We do, however, have exact figures after many years of investigating and proving the terrible effects of carbon dioxide on both our planet and ourselves. Arsenic, mercury and soot are also polluting the areas near these power plants. In a paper designed to test how inefficient our current fossil fuel reliance is, the authors here came up with a figure of $33 per ton of carbon pollution, for a new coal plant. This is known as the SCC, or Social Cost of Carbon.
Laurie Johnson and Starla Yeh of the Natural Resources Defense Council and Chris Hope of Cambridge University wrote the paper in the Journal of Environmental Studies and Sciences. They intended to use government figures to illustrate how much waste, literally, goes up in dangerous smoke.
It turns out that it's cheaper to replace an old coal-fired power station with a wind turbine array than to simply run the coal plant.
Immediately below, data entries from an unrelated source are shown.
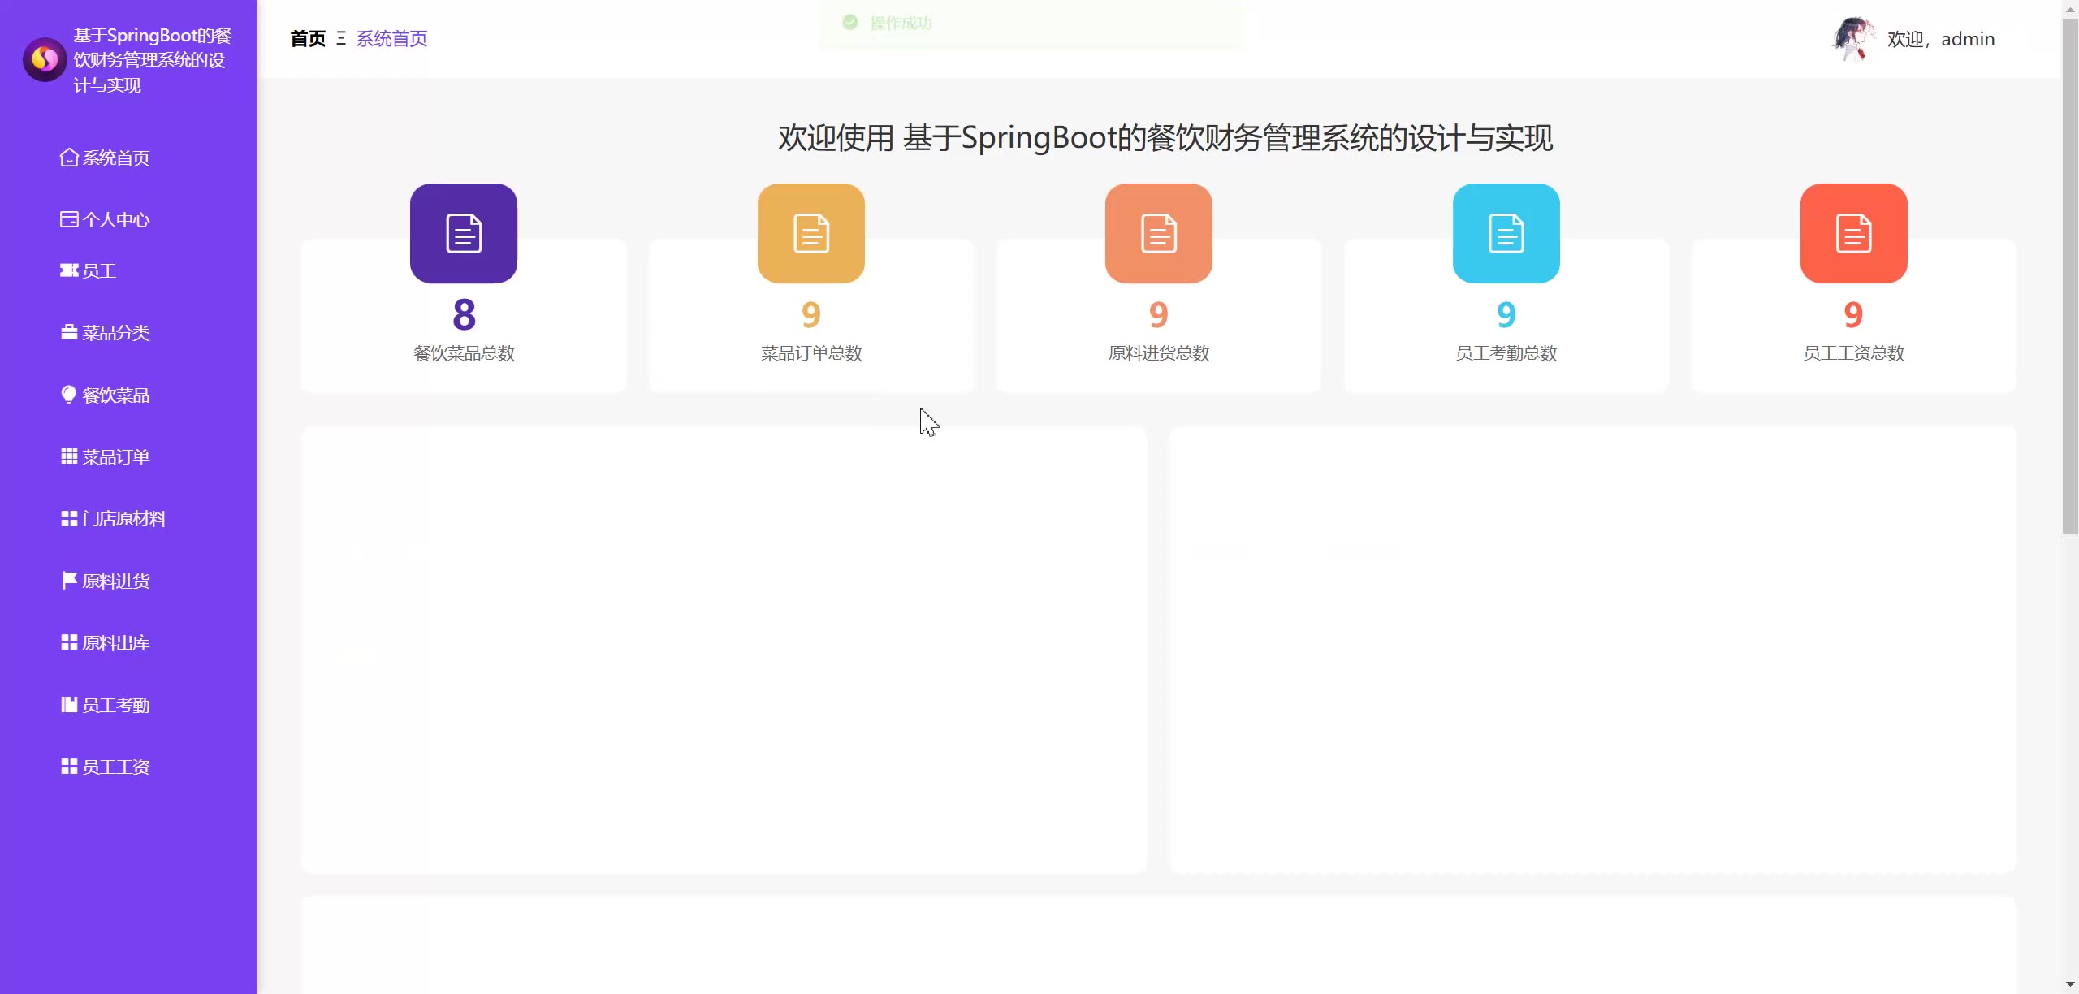The image size is (2079, 994).
Task: Click the purple 餐饮菜品总数 document icon
Action: click(464, 233)
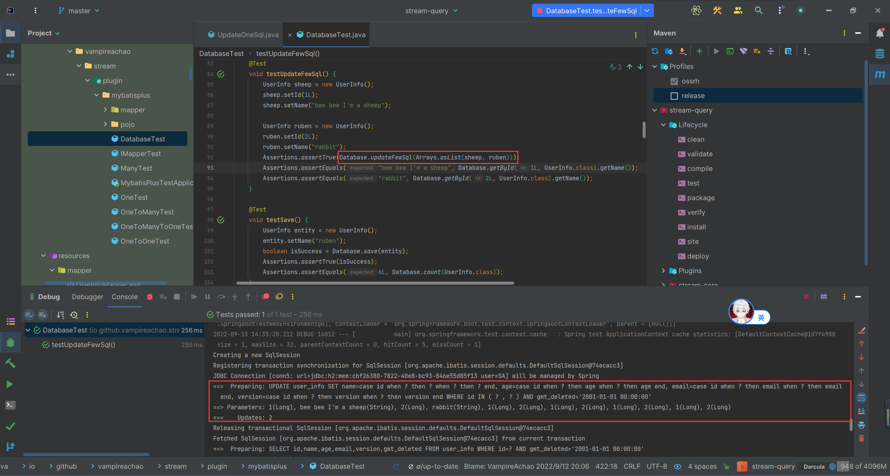Click the Search Everywhere magnifier icon
This screenshot has width=890, height=476.
point(759,10)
Natural gas, too, is cleaner than coal, but you still have the carbon footprint that we are all trying to avoid. The aim is to reduce the huge health and pollution risk and prevent global warming.
The US carbon footprint is largely produced by power plants, making up a full 40% of the total. In addition, the SCC measures the climatic damage we avoid by reducing carbon dioxide pollution. With no Federal limits on the carbon they produce, power plants are almost directly causing the sea-level rise and the climate changes that the whole earth suffers from. The US alone paid out more than $140 billion in damages for weather damage in 2102, of which the lion's share ($100 billion) was paid for by the taxpayer.
Solar voltaic and wind power both loom large in many countries recently, as new technologies grow and efficiency makes photovoltaic assemblies particularly cheap. It is only necessary to look at the amazing enlargement of renewable energy facilities in California or Germany to realise that the future certainly isn't black.
It may be almost colourless in these areas!